§ WORK REQUIRED:
Restate word for word the lines of the records below, starting at the line that contains "The height and width of the screenshot is (870, 1372)." and ending at the line that contains "690x486 pixels.", with both of those lines included and nothing else.

§ Stored items:

Start of Block

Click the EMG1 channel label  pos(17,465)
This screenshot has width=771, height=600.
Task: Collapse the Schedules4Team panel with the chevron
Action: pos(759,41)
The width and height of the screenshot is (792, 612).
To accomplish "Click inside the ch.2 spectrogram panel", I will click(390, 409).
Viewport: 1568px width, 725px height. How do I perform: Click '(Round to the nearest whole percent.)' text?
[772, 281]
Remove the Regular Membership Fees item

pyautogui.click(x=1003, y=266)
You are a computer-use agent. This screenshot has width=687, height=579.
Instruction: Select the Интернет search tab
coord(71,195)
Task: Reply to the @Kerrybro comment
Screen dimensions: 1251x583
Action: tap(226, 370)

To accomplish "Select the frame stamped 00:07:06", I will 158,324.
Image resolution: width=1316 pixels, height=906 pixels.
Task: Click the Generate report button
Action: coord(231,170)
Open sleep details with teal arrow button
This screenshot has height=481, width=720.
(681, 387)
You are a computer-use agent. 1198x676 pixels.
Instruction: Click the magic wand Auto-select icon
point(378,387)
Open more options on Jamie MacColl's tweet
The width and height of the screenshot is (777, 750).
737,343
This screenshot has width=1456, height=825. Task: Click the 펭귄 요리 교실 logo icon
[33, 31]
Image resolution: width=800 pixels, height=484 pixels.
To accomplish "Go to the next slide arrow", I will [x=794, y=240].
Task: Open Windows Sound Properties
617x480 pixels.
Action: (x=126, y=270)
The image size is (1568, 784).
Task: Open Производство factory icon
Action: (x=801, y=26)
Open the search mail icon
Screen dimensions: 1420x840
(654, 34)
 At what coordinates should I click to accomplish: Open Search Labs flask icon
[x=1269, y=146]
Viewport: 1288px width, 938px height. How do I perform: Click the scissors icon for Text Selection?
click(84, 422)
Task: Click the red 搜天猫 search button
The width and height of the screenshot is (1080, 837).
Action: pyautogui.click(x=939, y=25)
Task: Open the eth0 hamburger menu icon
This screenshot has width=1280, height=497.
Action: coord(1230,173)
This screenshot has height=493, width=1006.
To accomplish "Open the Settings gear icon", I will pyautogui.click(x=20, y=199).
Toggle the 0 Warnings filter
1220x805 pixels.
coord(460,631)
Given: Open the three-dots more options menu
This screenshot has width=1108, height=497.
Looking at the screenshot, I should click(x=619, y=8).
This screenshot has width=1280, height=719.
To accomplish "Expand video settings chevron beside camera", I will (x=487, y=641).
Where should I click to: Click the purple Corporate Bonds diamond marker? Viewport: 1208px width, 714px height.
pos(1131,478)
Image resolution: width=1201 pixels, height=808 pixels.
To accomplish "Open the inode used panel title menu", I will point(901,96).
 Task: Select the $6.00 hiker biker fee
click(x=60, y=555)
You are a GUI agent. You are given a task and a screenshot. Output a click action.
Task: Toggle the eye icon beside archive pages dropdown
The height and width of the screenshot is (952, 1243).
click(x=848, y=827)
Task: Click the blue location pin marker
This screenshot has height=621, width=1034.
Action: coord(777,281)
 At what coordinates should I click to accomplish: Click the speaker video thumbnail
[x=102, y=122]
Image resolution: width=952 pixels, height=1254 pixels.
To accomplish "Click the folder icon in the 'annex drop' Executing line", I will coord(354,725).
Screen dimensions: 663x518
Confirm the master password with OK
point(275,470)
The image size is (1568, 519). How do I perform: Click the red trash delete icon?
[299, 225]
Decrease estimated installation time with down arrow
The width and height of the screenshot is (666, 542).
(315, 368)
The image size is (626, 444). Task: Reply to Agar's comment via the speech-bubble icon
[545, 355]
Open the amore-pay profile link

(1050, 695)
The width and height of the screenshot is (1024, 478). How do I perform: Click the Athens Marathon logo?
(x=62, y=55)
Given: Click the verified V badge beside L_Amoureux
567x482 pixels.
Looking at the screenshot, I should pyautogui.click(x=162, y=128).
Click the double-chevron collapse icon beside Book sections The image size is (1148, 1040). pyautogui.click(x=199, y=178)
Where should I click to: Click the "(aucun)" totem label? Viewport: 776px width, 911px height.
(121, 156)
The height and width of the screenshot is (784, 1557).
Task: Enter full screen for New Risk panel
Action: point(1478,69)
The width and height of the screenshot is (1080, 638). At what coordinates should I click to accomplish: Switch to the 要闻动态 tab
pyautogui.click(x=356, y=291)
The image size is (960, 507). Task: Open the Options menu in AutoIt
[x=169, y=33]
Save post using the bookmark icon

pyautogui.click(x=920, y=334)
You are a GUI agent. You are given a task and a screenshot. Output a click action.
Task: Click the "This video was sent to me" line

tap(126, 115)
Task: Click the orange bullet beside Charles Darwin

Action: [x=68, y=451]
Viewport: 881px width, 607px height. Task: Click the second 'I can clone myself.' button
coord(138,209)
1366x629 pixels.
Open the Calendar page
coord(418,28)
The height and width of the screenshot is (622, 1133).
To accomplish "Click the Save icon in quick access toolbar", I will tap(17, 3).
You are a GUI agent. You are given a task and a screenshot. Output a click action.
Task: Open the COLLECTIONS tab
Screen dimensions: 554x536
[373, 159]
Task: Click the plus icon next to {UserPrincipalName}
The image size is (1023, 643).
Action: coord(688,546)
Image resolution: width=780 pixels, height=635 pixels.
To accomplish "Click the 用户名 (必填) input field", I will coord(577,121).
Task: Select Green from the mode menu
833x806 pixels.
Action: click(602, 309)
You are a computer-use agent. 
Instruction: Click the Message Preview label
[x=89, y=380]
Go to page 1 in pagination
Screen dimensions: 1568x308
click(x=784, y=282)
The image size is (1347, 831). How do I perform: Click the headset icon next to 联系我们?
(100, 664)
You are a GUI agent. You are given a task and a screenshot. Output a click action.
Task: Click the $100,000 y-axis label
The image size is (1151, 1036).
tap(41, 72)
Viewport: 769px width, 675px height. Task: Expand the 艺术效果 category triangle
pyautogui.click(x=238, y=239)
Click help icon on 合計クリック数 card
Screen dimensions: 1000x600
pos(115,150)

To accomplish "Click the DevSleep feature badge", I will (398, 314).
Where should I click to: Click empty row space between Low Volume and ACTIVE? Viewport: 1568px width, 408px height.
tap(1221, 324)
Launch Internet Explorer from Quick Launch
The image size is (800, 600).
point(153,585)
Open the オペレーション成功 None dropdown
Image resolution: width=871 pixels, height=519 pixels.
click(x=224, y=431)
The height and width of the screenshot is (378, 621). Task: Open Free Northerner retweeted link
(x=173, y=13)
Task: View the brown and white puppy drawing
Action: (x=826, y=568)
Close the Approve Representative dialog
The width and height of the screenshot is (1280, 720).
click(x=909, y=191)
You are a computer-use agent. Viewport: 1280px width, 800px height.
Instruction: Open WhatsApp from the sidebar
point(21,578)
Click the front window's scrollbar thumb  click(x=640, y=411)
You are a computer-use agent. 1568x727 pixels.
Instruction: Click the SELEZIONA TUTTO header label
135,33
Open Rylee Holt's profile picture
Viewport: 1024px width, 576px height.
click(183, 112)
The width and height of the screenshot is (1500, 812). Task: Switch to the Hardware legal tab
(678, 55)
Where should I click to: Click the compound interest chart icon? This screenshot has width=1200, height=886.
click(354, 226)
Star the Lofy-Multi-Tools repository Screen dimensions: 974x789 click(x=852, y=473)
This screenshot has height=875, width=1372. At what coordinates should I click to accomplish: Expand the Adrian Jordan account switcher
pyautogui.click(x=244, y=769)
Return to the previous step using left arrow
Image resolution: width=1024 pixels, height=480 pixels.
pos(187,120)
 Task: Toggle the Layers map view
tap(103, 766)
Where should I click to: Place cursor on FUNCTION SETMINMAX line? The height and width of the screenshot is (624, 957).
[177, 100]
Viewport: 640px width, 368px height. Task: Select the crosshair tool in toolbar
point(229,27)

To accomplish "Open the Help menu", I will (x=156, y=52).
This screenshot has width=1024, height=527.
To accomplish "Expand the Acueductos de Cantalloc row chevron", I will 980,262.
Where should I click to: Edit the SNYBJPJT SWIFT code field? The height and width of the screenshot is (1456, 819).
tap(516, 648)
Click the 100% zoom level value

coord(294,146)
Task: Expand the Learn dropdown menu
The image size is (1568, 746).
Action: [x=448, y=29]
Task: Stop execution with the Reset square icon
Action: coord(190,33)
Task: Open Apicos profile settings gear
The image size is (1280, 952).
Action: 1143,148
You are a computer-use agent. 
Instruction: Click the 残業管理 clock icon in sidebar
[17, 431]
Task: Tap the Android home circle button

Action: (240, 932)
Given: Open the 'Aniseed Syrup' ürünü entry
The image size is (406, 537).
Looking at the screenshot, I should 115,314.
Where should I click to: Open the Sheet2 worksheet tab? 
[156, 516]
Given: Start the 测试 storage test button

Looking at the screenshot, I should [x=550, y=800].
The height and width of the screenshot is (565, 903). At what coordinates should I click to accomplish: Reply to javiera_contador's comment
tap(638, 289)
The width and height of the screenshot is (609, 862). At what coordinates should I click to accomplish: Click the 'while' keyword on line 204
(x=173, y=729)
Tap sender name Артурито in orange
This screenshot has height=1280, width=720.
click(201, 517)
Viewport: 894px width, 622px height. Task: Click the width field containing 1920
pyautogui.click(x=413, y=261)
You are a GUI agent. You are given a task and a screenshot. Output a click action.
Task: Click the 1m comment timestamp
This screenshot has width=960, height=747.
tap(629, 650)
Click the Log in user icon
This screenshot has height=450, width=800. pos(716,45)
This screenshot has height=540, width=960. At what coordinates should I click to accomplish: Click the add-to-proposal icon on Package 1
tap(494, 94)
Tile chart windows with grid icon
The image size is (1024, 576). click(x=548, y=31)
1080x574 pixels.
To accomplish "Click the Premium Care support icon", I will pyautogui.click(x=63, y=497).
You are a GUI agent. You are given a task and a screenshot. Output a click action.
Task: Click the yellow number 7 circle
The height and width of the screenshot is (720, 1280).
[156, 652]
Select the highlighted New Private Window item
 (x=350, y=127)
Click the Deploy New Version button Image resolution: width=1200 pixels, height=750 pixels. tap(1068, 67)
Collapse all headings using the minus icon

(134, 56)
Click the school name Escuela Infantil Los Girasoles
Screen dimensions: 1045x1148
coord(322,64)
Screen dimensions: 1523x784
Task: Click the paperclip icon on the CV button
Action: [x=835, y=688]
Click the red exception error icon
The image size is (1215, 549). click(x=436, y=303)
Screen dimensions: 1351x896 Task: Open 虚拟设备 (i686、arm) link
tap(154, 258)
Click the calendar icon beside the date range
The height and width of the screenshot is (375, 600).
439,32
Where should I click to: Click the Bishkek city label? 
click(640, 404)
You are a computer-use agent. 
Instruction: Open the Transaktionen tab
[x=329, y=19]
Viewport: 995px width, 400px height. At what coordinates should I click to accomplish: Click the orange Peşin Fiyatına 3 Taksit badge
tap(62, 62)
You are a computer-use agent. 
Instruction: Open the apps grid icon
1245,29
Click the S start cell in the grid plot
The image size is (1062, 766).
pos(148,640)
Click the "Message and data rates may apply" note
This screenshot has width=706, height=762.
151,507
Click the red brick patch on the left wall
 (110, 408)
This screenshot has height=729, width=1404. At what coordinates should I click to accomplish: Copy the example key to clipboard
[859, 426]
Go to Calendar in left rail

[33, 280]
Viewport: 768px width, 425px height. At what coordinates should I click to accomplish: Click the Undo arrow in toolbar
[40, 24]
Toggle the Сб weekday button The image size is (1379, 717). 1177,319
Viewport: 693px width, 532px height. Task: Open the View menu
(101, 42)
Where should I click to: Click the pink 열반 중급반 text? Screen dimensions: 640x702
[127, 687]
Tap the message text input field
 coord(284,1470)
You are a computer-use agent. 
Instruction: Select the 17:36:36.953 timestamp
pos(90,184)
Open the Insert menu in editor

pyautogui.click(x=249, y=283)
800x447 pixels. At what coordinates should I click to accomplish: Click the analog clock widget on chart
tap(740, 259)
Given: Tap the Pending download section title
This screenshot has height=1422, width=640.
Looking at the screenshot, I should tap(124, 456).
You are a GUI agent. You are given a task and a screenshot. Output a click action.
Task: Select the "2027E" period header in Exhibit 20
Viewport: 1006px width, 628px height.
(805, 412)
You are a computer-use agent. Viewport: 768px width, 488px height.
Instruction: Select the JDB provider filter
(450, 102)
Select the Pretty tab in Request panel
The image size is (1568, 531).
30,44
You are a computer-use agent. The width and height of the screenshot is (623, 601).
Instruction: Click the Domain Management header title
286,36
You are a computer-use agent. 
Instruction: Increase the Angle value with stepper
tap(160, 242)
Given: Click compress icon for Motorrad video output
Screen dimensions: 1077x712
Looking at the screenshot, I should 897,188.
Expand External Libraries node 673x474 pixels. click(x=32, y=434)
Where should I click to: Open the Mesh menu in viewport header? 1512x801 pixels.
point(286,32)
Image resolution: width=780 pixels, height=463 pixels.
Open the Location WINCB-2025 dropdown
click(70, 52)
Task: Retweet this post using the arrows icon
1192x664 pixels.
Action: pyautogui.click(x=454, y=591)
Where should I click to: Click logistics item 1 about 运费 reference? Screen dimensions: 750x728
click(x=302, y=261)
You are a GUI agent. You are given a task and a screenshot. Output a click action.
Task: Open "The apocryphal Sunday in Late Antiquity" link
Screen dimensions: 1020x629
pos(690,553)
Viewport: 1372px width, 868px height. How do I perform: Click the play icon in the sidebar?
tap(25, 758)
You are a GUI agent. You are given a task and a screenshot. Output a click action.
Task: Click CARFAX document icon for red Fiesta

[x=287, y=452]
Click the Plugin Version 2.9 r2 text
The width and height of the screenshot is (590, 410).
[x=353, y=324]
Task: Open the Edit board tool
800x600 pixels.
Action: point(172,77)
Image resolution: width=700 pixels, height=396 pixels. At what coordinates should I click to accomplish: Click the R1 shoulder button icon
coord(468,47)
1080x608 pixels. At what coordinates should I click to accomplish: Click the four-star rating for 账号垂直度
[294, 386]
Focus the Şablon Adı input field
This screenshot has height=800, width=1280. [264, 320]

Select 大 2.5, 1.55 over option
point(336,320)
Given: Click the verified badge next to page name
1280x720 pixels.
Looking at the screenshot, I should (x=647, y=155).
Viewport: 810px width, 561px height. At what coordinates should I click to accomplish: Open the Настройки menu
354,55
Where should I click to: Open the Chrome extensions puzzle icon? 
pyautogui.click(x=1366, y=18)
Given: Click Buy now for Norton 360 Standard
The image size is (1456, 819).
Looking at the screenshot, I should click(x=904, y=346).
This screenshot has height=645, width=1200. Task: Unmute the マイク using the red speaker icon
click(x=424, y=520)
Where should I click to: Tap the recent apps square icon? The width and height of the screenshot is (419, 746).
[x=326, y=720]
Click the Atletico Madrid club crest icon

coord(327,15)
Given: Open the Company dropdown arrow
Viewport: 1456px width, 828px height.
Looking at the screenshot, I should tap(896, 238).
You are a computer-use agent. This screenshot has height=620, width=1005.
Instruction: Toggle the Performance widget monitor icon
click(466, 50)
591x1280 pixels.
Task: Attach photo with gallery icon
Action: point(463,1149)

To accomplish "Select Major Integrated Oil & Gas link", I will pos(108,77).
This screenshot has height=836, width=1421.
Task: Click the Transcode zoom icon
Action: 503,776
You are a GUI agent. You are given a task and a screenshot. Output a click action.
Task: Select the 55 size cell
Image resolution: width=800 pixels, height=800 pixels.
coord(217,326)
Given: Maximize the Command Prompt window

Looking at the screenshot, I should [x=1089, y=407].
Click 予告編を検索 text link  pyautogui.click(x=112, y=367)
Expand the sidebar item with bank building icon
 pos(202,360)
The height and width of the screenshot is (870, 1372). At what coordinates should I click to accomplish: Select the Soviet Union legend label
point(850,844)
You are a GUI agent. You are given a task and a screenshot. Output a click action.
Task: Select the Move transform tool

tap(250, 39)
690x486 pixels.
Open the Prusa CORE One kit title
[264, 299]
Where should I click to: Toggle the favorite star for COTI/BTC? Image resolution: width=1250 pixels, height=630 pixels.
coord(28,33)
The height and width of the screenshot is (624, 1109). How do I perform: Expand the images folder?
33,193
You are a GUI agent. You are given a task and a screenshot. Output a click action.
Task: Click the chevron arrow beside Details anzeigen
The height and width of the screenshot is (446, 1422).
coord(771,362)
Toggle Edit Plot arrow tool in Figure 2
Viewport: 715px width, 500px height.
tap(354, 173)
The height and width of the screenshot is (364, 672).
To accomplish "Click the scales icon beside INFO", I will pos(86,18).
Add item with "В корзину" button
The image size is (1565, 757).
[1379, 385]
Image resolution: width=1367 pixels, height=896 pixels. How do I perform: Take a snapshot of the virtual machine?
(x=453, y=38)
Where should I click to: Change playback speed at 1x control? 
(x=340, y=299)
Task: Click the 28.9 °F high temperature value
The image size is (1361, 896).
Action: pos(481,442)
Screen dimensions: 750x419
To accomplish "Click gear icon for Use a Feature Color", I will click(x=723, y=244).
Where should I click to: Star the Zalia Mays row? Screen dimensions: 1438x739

End of Block

§ ANSWER:
The height and width of the screenshot is (870, 1372). At what coordinates should I click to accomplish: Select the Soviet Union legend label
point(850,844)
You are a GUI agent. You are given a task and a screenshot. Output a click action.
Task: Select the Move transform tool

tap(250, 39)
690x486 pixels.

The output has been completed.